→ **Dataset entries**
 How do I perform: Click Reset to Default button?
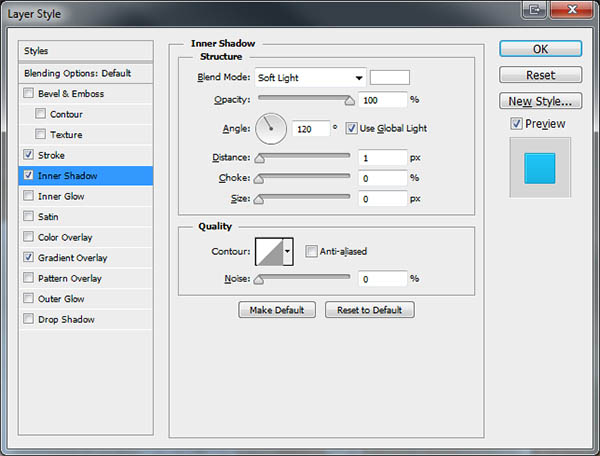(x=369, y=310)
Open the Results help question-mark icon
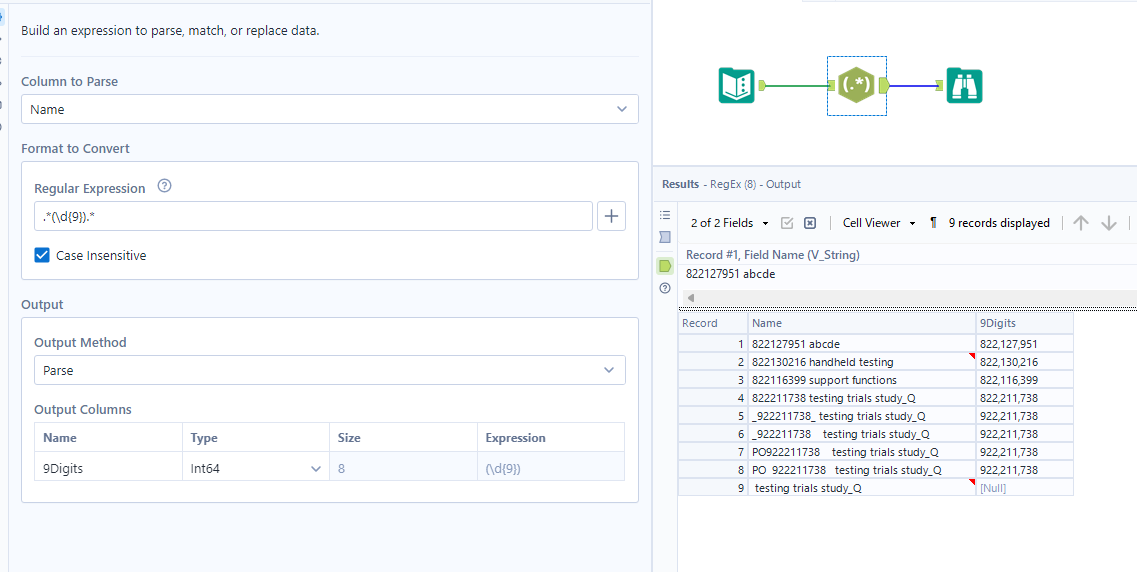This screenshot has height=572, width=1137. coord(665,289)
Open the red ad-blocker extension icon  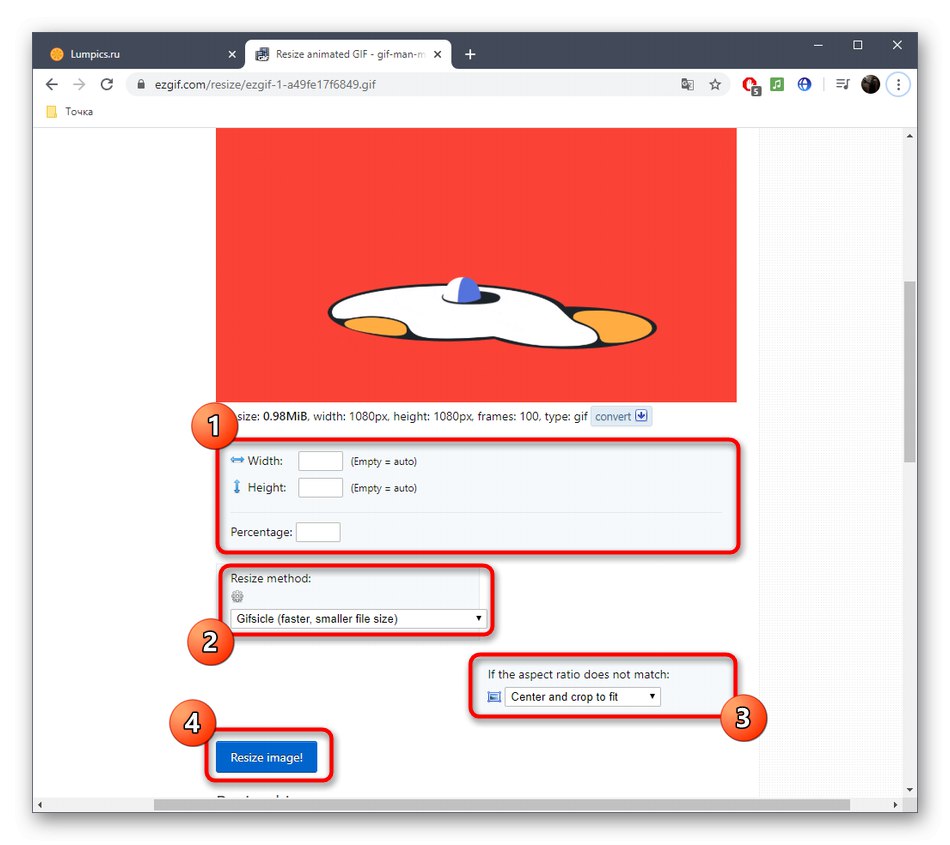(x=751, y=86)
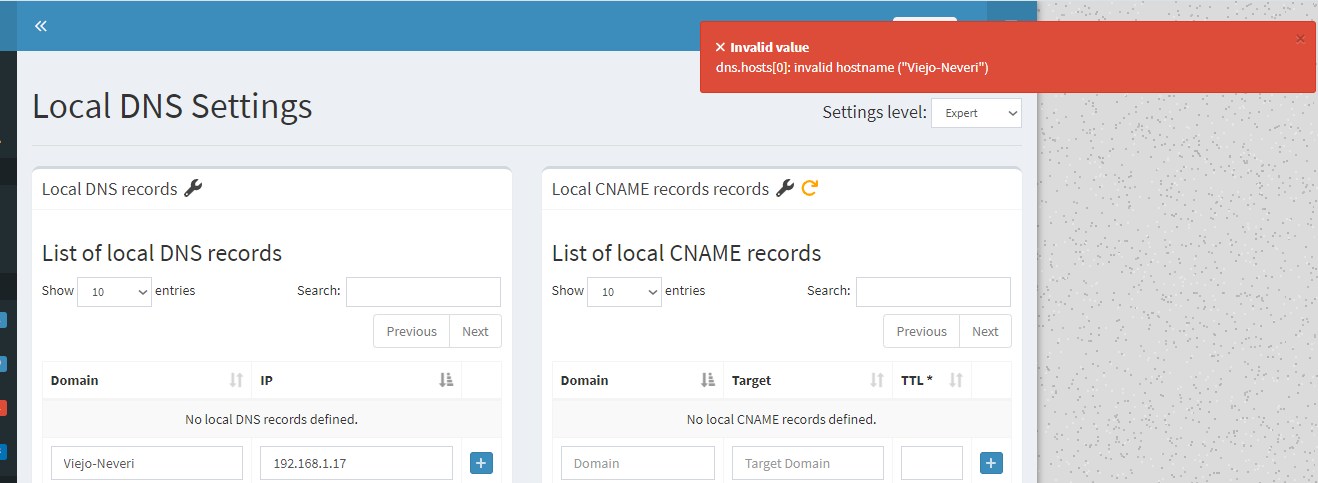The height and width of the screenshot is (483, 1318).
Task: Collapse the sidebar with the double-chevron icon
Action: (41, 26)
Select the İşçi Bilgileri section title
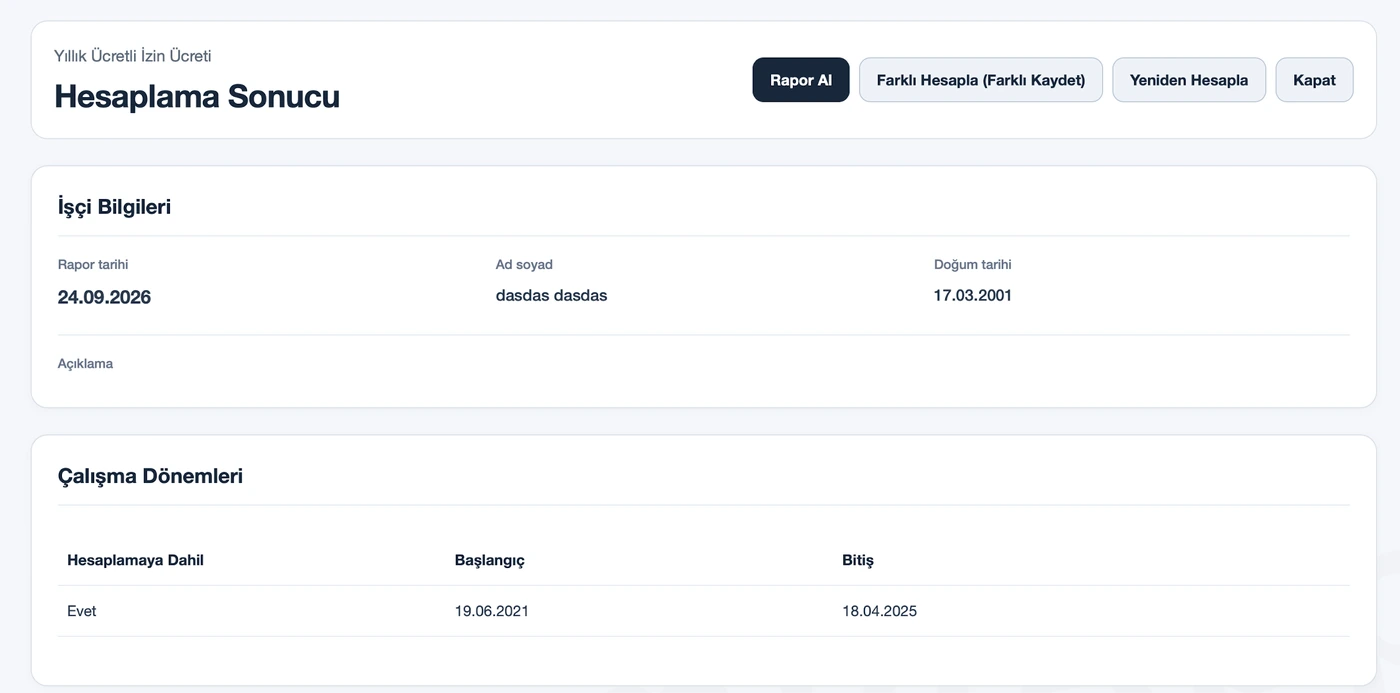The image size is (1400, 693). tap(114, 207)
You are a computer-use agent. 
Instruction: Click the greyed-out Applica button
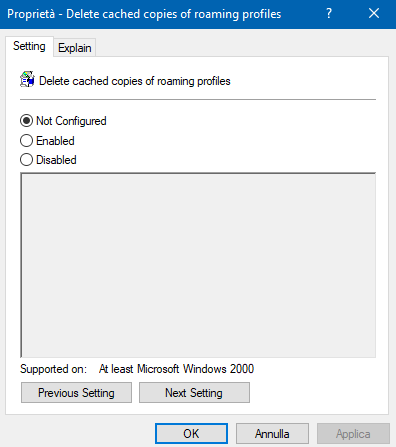[x=353, y=434]
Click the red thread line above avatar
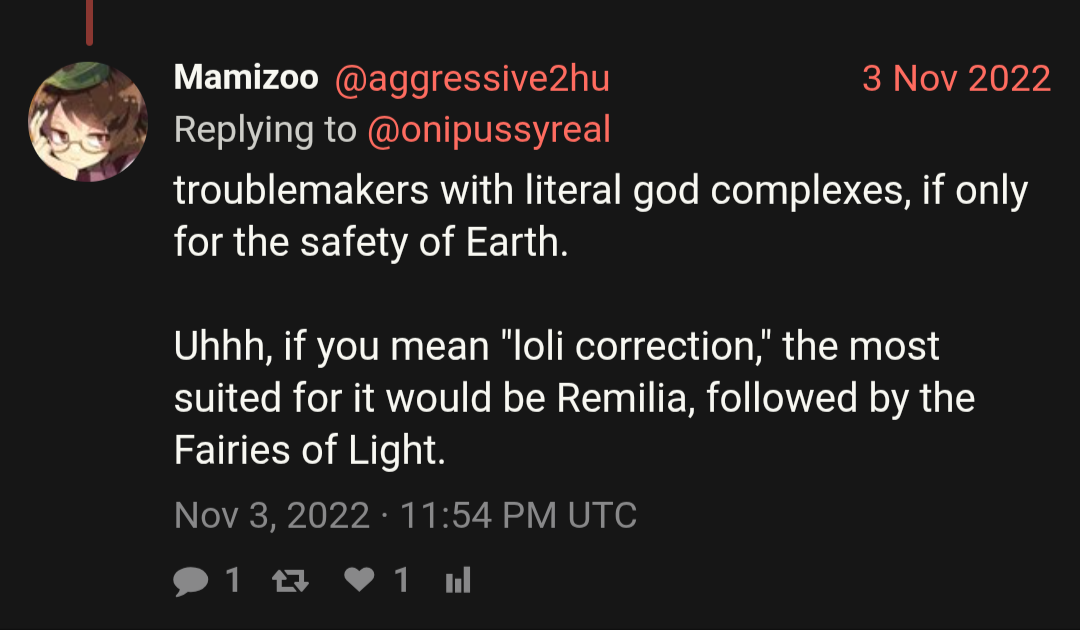The image size is (1080, 630). pyautogui.click(x=89, y=22)
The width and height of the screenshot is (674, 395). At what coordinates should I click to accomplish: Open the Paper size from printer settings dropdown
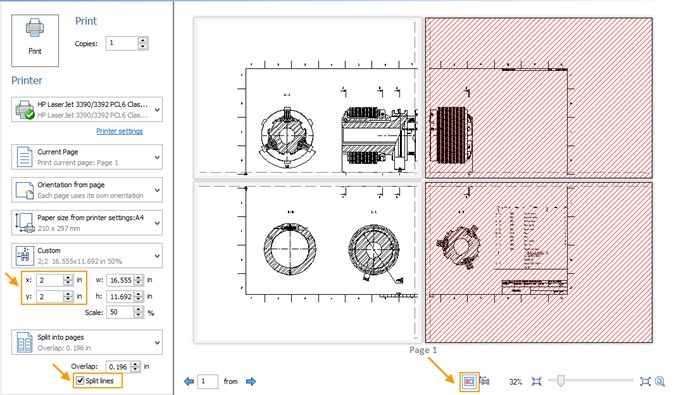(87, 223)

→ **Task brief**
Find the line that contains "The width and". Reproduce it and every later line of the records exactly, minus the pictures.

→ **Answer section**
The width and height of the screenshot is (674, 395). At what coordinates should I click to accomplish: Open the Paper size from printer settings dropdown
(87, 223)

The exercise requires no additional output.